Nusa Dua, CNBC Indonesia - Kementerian Badan Usaha Milik Negara (BUMN) bakal menerapkan jual beli kredit karbon antarperusahaan pelat merah. Hal ini dilakukan sebagai upaya untuk mendukung target pemerintah dalam pencapaian netral karbon atau net zero emissions pada 2060 mendatang.
Wakil Menteri BUMN I Pahala Mansury menjelaskan bahwa proses perdagangan karbon merupakan salah satu mekanisme yang dapat menjadi alat bantu BUMN, terutama untuk mendukung penurunan emisi karbon di setiap masing-masing perusahaan.
"Kita rencananya dalam proses menyusun surat edaran di mana dalam surat edaran tersebut kita menyampaikan BUMN-BUMN diharapkan untuk bisa melakukan perhitungan emisi yang dinamakan carbon accounting," ungkapnya dalam acara penutupan SOE Conference International di Nusa Dua, Bali, Selasa (18/10/2022).
Skema perdagangan karbon antar-BUMN sendiri nantinya dilakukan ketika salah satu perusahaan sudah mencapai batas emisi karbon yang telah ditetapkan.
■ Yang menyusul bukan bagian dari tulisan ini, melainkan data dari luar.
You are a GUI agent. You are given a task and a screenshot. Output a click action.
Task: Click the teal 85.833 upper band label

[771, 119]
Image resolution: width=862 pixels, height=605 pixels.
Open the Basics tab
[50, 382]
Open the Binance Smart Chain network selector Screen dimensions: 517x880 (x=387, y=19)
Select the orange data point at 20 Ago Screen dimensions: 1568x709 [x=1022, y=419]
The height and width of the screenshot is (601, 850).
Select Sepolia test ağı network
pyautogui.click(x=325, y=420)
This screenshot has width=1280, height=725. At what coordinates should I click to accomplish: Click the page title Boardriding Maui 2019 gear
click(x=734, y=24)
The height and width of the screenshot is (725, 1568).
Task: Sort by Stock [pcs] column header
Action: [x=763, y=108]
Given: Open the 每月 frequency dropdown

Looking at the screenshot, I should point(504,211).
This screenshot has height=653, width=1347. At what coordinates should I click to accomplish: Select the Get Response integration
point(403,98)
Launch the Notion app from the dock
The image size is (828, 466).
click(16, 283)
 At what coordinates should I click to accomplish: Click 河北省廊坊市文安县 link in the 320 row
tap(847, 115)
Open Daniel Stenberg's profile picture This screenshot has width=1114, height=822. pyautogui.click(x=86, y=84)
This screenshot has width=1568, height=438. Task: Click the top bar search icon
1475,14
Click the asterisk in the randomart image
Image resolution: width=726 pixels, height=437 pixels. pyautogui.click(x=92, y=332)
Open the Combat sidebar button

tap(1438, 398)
Misalnya, Perhutani memiliki jumlah emisi yang cukup rendah dapat menjualnya ke BUMN lain yang sudah mencapai batas emisi.
"Misalnya kalau Perhutani punya carbon credit bisa dibeli anak usaha lainnya yang membutuhkan untuk pencapaian target penurunan emisi," ujarnya.
Sebelumnya, Otoritas Jasa Keuangan (OJK) terus menyiapkan penyelenggaraan bursa karbon untuk mendukung inisiatif pemerintah dalam menetapkan harga karbon dalam upaya mengatasi perubahan iklim.
"OJK bersama industri jasa keuangan siap mendukung inisiatif ini," kata Ketua Dewan Komisioner OJK Mahendra Siregar dalam keterangan tertulis, dikutip Rabu (28/9/2022).
Menurutnya, penetapan harga karbon yang diinisiasi oleh pemerintah dapat memberikan insentif untuk mengurangi emisi dan disinsentif bagi perusahaan yang memproduksi lebih dari batas yang ditoleransi.
Mahendra juga mengatakan dengan kondisi geografis Indonesia yang memiliki hutan tropis terbesar ketiga di dunia, Indonesia bisa memiliki banyak keuntungan dari perdagangan emisi karbon global.
Mahendra menyebut dengan hutan tropis seluas 125 juta hektar, Indonesia diperkirakan mampu menyerap 25 miliar ton karbon, belum termasuk hutan bakau dan gambut, sehingga diperkirakan bisa menghasilkan pendapatan senilai US$ 565,9 miliar dari perdagangan karbon.
Namun untuk mendukung peluang tersebut, menurut Mahendra dibutuhkan kerangka regulasi yang jelas mengatur mengenai kewenangan dan pengoperasian bursa karbon, baik untuk perdagangan dalam negeri maupun luar negeri.